Lady Mary Booth
As the only woman to ever inherit Dunham Massey, what was her greatest achievement?
The heir to Dunham Massey:
Born in 1704 to George Booth, 2nd Earl of Warrington, and Mary Booth (née Oldbury), she spent her childhood, of which we know very little about, and her unmarried years at Dunham Massey.
Her parents’ marriage was purely a business arrangement; George needed money to rebuild a shabby Dunham so he married the daughter of a rich London merchant, Mary Oldbury. There is no evidence to suggest that they formed a loving relationship – in fact, she defied him every chance she got, while he played the victim!
We don’t know much if the mother-daughter relationship, but we believe that George was an affectionate and loving father. Once it was clear that he would have no male heir, he was determined that Mary should have complete control and the estate was hers to manage and develop as she saw fit; he began to teach her everything she needed to know about estate management. Before she was five, he was annotating his accounts: “for the information of my daughter.”
Did she always live at Dunham?
Mary married Henry, Lord Grey of Groby (later 4th Earl of Stamford) in 1736, when he was 20, and she was 32. Despite her parents having a contentious marriage, they were, as far as we can tell, a loving couple. She lived at Bradgate Hall in Leicestershire, before moving to Enville Hall in 1739 and began to build a home together as the new 4th Early and Countess of Stamford. Harry and Mary began to rebuild Enville, much like her father had done at Dunham; she lived here until 1758.
What happened after she returned to Dunham?
She was 54 when her father died, and Dunham Massey was given to her. She efficiently managed the tenants, the farmers, the household, the accounts and some farming innovations. She supported, financially and practically, new schools, chapels and hospitals alongside finding advantageous marriages for her children.

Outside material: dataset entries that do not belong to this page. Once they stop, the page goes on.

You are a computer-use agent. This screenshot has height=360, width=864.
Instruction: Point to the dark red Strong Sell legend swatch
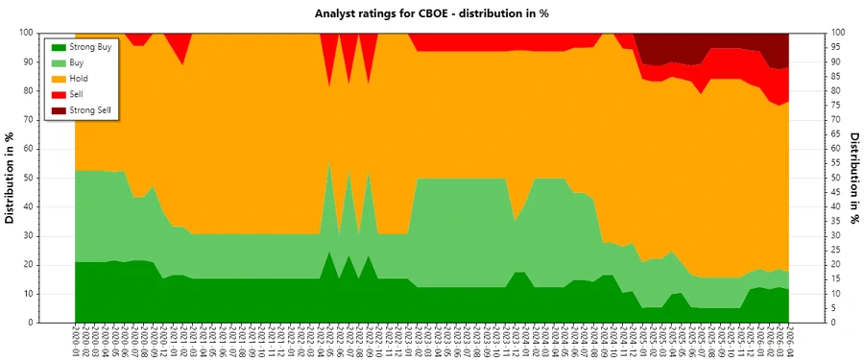click(57, 111)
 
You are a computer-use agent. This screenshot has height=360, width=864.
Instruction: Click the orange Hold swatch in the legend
click(57, 79)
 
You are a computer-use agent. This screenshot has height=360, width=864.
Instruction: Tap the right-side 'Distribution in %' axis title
click(853, 178)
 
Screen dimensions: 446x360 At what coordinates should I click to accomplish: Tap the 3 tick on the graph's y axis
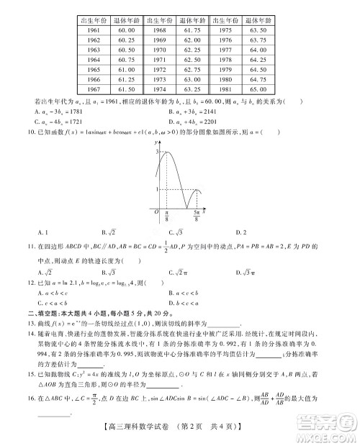[156, 153]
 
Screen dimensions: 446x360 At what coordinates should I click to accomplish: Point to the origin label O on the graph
[156, 212]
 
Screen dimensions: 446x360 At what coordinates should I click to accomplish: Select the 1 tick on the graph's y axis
[156, 189]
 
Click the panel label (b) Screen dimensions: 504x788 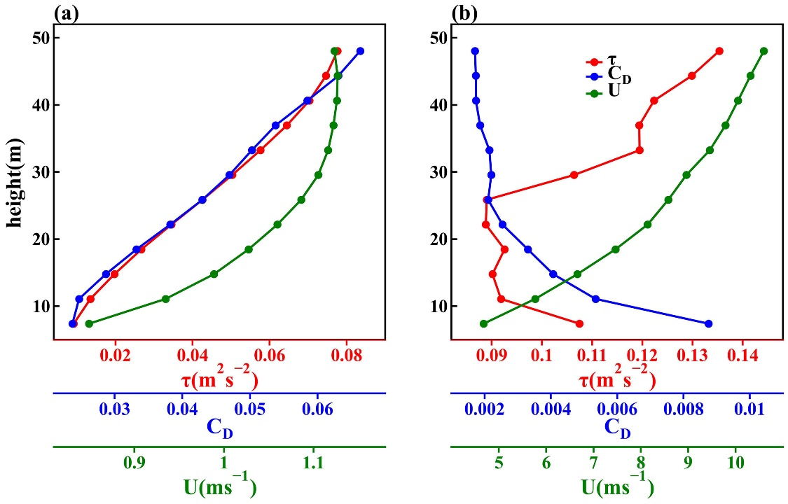pos(464,12)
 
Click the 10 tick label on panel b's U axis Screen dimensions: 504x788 pos(735,463)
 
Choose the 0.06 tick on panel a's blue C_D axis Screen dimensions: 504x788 pos(317,410)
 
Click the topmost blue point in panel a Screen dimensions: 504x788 pos(360,51)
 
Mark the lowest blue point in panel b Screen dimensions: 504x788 pos(708,323)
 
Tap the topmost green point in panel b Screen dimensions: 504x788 pos(763,51)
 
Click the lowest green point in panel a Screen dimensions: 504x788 pos(89,323)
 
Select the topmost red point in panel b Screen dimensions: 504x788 pos(719,51)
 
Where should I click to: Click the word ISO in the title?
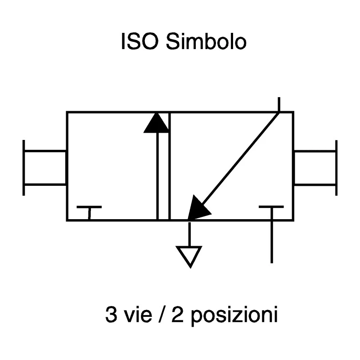click(140, 41)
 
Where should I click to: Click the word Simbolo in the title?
click(206, 41)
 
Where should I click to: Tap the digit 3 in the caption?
click(111, 314)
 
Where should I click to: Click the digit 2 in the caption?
click(177, 314)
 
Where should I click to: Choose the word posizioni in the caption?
click(234, 316)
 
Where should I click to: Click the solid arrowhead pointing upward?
click(157, 123)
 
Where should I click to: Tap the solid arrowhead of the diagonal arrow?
click(198, 208)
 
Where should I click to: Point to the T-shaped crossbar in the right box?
click(271, 207)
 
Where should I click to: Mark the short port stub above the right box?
click(279, 104)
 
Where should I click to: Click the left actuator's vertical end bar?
click(24, 168)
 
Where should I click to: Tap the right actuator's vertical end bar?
click(336, 168)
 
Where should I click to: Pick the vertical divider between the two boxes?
click(170, 166)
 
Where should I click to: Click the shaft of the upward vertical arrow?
click(158, 176)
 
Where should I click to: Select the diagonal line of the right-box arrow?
click(240, 158)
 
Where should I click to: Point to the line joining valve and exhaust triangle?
click(189, 234)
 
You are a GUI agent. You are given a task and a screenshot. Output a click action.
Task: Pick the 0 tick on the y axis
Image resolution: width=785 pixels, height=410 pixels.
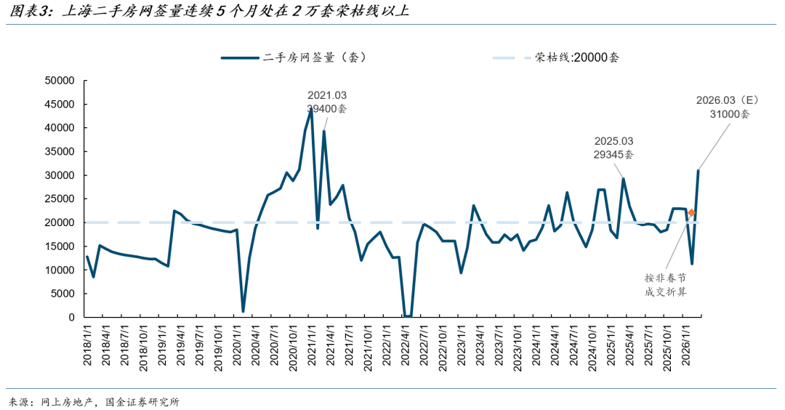[x=71, y=318]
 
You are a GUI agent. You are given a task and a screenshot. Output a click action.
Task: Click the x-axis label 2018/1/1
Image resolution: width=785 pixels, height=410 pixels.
[x=87, y=347]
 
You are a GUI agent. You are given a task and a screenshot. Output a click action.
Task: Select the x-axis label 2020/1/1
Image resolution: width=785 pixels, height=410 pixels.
[x=238, y=347]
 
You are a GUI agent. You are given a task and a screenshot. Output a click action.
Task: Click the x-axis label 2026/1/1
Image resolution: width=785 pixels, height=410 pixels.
[x=688, y=347]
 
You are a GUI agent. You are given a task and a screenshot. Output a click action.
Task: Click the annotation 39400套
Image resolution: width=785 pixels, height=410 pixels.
[x=327, y=109]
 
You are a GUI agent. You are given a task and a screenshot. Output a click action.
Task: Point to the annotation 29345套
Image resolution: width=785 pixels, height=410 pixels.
[x=613, y=154]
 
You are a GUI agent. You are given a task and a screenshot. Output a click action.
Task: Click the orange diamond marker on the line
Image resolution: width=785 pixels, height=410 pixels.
[x=691, y=213]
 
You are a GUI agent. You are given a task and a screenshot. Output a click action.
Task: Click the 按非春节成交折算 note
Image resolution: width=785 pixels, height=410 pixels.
[x=666, y=284]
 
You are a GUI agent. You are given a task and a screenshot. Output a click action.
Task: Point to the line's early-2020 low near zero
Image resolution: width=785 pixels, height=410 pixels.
[x=243, y=311]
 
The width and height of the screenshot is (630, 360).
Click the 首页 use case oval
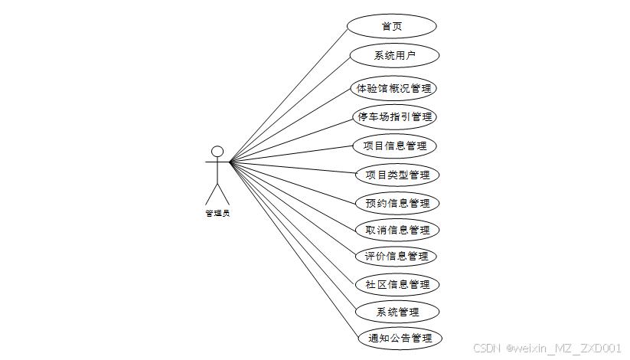click(392, 26)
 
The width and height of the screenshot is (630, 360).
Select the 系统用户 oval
click(394, 55)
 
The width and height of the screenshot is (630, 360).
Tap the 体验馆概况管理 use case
click(394, 88)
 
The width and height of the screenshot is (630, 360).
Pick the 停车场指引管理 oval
click(396, 117)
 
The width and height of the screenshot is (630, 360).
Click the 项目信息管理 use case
click(394, 146)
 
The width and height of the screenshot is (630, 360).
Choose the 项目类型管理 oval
click(397, 175)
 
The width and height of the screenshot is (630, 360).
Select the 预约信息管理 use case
click(397, 204)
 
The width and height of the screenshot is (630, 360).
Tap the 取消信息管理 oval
click(397, 230)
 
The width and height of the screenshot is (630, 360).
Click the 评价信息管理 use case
click(396, 256)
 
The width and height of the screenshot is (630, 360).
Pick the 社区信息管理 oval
click(397, 284)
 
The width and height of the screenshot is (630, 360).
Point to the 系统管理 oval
click(398, 312)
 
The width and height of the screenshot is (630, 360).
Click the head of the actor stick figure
click(217, 151)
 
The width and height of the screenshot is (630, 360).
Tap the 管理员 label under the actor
click(217, 214)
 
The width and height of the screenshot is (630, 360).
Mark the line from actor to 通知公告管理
click(294, 250)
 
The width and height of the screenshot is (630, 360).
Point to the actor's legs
click(217, 194)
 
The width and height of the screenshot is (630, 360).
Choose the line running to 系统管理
click(293, 237)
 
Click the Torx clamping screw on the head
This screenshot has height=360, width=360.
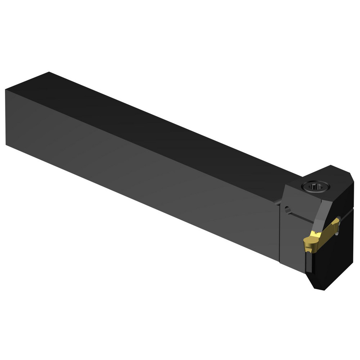pos(315,186)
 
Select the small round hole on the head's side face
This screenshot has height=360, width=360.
pos(287,209)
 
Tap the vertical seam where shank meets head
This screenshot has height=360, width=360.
pos(280,230)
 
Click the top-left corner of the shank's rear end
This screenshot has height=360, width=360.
pos(6,90)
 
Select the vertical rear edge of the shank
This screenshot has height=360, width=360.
pos(6,117)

She personally negotiated with the Duke of Bridgewater’s agents to ensure that the building of his new canal had every advantage to herself and her tenants.
In her final years, mainly spent at Dunham after Harry died in 1768, she enjoyed a life with her children and grandchildren while continuing to run the estate and pursue her interests.
Mary died in 1772, confident in a strong line of succession and secure in the health of the estate. Lady Mary Booth had stepped beyond the boundaries of typical female pursuits to become a quiet but powerful presence in the world of business and land management, shaping Dunham’s future.